The great majority of the decisions we make in our information-overloaded, distraction-heavy lives are made outside our conscious awareness, driven more by contexts than cognitions. As a result, asking someone to pinpoint what will influence them in the future is a bit like saying, “tell me how you will behave in the future when you are not thinking about what I have just asked you about?”
Behavioural scientists Wes Schultz and Robert Cialdini provide compelling evidence of why asking people to predict what will influence their future decisions and behaviors is so often ineffective. In one set of studies, they asked several hundred homeowners in California to predict which of four messages would be most successful at persuading them to take steps to conserve energy and reduce their overall consumption. The four messages were 1) conserving energy helps the environment; 2) conserving energy protects future societies; 3) conserving energy saves you money; 4) many of your neighbors are already conserving energy.

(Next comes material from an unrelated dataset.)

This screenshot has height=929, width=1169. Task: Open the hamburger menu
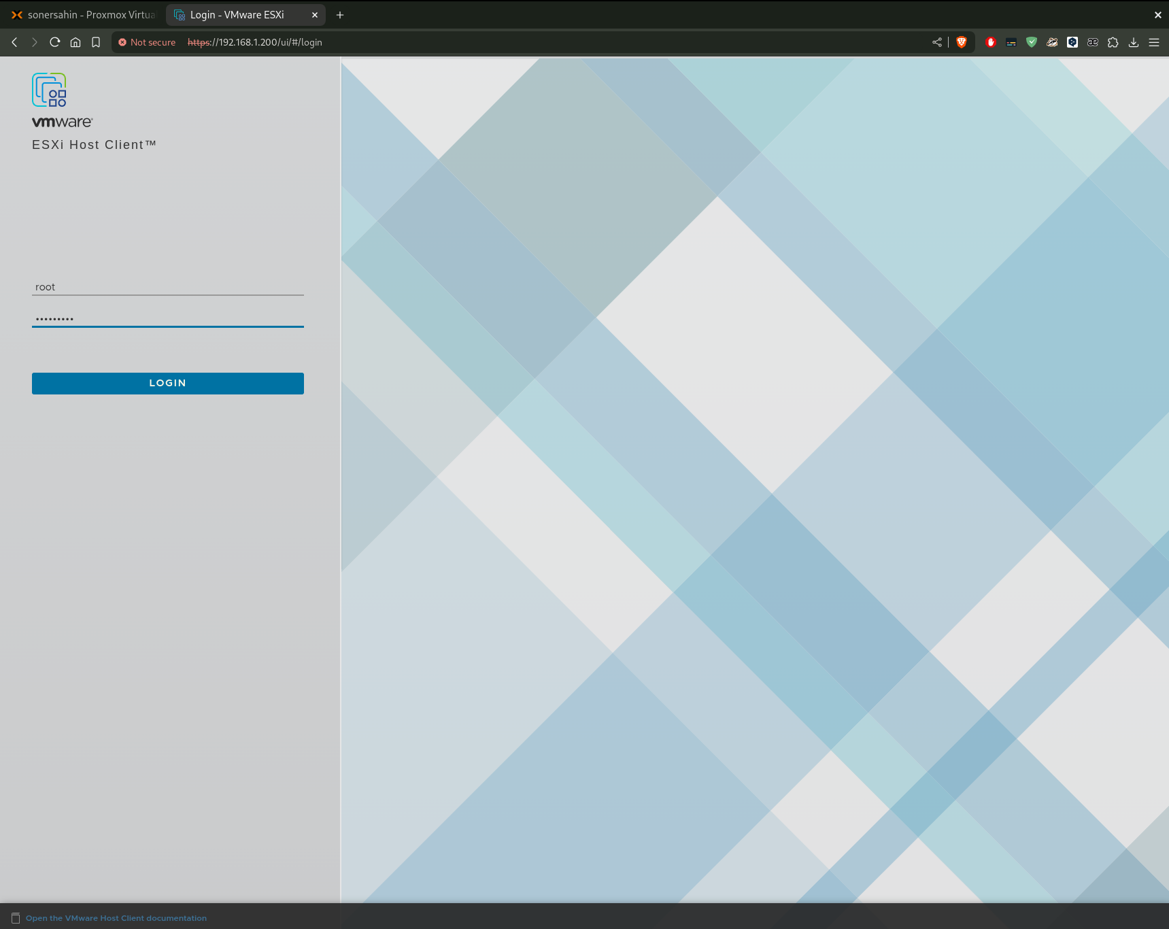[1154, 42]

Those shown the message about what their neighbors were doing rated it as the least likely to influence their behaviours. Yet when meter readings were taken, the researchers discovered that this was the most effective message when it came to changing behavior even though this same message was rejected by most as having any sway. Even though most will deny its effect, our desire to keep up with the Joneses is both universal and automatic. For example, recent studies have shown that compared to the usual approach of threatening those who fail to pay their taxes on time with fines, it is far more effective to inform them that the majority of people in their neighborhood already have paid. By doing so, governments can realize many more millions in revenues.
Not only are we pretty poor at recognizing what will influence our future behavior, we’re not that great at recognizing what persuaded us after the event either. In one well-known study conducted at a busy New York City subway station, after counting the percentage of commuters who donated to a street musician as they walked past him, researchers made one small change to the situation: Immediately before an approaching commuter reached the musician, another person (who was in on the act) would drop a few coins into the musician’s hat. The result? An eight-fold increase in donations. When interviewed afterwards, those who donated universally failed to attribute their actions to the fact they had seen someone else give money first, preferring instead to provide alternate (and incorrect) justification for their actions. “I liked the song he was playing”; “I’m a generous person”; and “I felt sorry for the guy.”
The message: ask fewer questions and instead run small experiments and observe the results. Who, for example, would have guessed that alerting people to the fact that many previous guests reused their towels and linens would significantly increase reuse. Stop asking and start experimenting.